Creating a Citizenship 'Ripple Effect' in Procter & Gamble's Supply Chain
At P&G, we believe that diverse teams foster creativity and innovation. A diverse supply chain enables us to continue to bring constructive disruption to the categories where we compete. During our virtual Global Supplier Citizenship Summit, more than 1,000 participants were encouraged by P&G’s Chief Sustainability Officer Virginie Helias, Chief Communications Officer Damon Jones and Chief Equality & Inclusion Officer Shelly McNamara, to join us in being a Force for Good and a Force for Growth in areas of Equality & Inclusion, Community Impact and Environmental Sustainability.
As part of P&G’s Equality & Inclusion efforts, we strive to be a leader in Supplier Diversity. For 45 years, P&G has been committed to growing our partnerships with diverse-owned businesses. Our dedication to this effort earned us a seat at the Billion Dollar Roundtable in 2005. Since 2008, we have proudly spent more than $2 billion with diverse-owned businesses globally every year and are well on our way to spending $3 billion by 2030. Our Brands are building supplier diversity into their business strategies, and we are helping our suppliers build equality and inclusion into their company strategies too.
To achieve this, we will continue to add diverse companies to our supply base and help our suppliers diversify their own supply networks in the United States, as well as increasing our investment with women-owned businesses throughout the world. We have a solid strategy and many great partners to enable this, including the Women’s Business Enterprise National Council (WBENC), WEConnect International and UN Women and Women's Forum.

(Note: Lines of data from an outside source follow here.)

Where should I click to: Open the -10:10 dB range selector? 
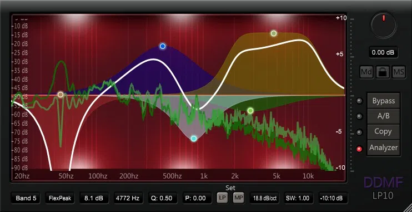[x=333, y=198]
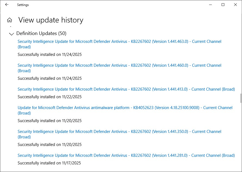
Task: Click the View update history title
Action: (51, 20)
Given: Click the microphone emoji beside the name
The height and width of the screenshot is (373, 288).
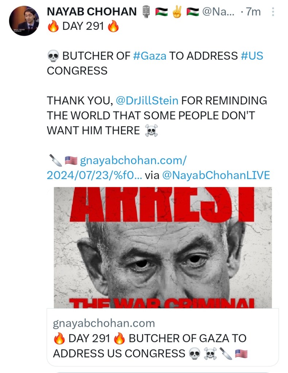Looking at the screenshot, I should (x=147, y=12).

Diverse leaders often hire more diverse employees. These efforts combined lead to economic empowerment in our supply network. P&G’s Chief Purchasing Officer Ana Elena Marziano said that the Supplier Citizenship Summit is a way to build a collaborative atmosphere, so we make an even greater impact on the environment, and in our workplaces and communities.
“As P&G grows spend with diverse owned businesses, we create positive ripple effects for the people and communities throughout our supply chains, enabling P&G and our partners to be a force for good, and a force for growth,” Marziano said.

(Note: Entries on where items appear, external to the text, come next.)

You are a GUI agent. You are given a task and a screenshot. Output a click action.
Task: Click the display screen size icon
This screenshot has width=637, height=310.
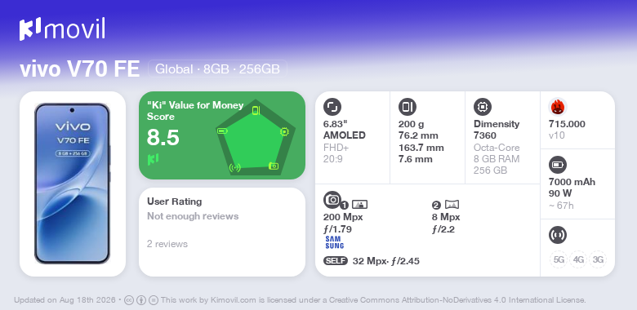point(332,107)
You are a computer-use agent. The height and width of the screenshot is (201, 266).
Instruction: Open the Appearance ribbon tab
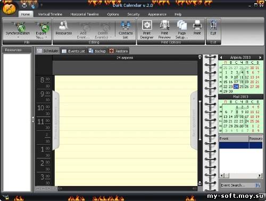pos(157,14)
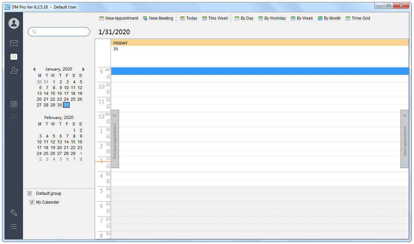Go to previous month arrow
This screenshot has width=414, height=244.
(x=34, y=69)
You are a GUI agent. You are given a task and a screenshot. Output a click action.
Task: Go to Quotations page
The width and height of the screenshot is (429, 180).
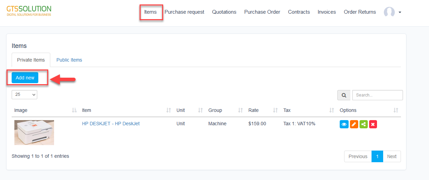(224, 12)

These efforts have continued, despite the supply chain challenges in 2020. In addition to spending $2.8 billion with diverse-owned businesses, we added 21 diverse-owned suppliers to our supplier ecosystem. We introduced a new supplier for our corporate call center, diverse-owned creative and marketing agencies, and a chemical manufacturer for our Fabric and Home Care brands.

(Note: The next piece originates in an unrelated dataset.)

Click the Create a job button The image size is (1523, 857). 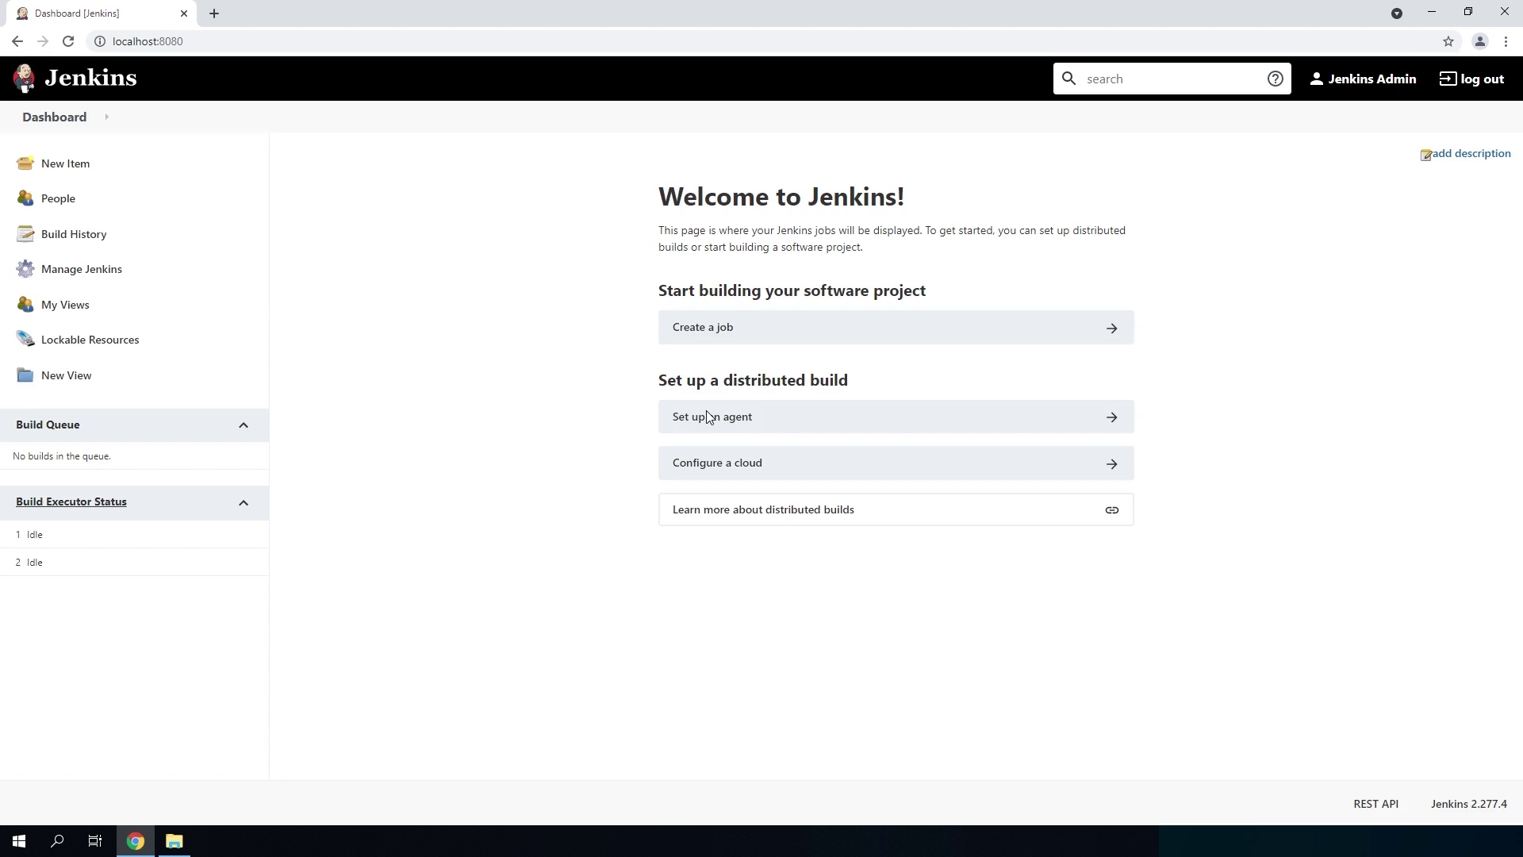pyautogui.click(x=896, y=328)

Year after year, our colleagues in Purchases work with all functions to grow our business with current diverse suppliers and onboard new ones. We are constantly seeking businesses that can add unique value to P&G and our brands. This is a team effort across all functions, being led from the top, to ensure our supply chain and external ecosystem reflect the diversity of our consumers.
“We value our external business partners and want them to join our journey on Citizenship,” Marziano said. “The Supplier Citizenship Summit is one more way we are collaborating with our external business partners to support our collective progress in this important space.”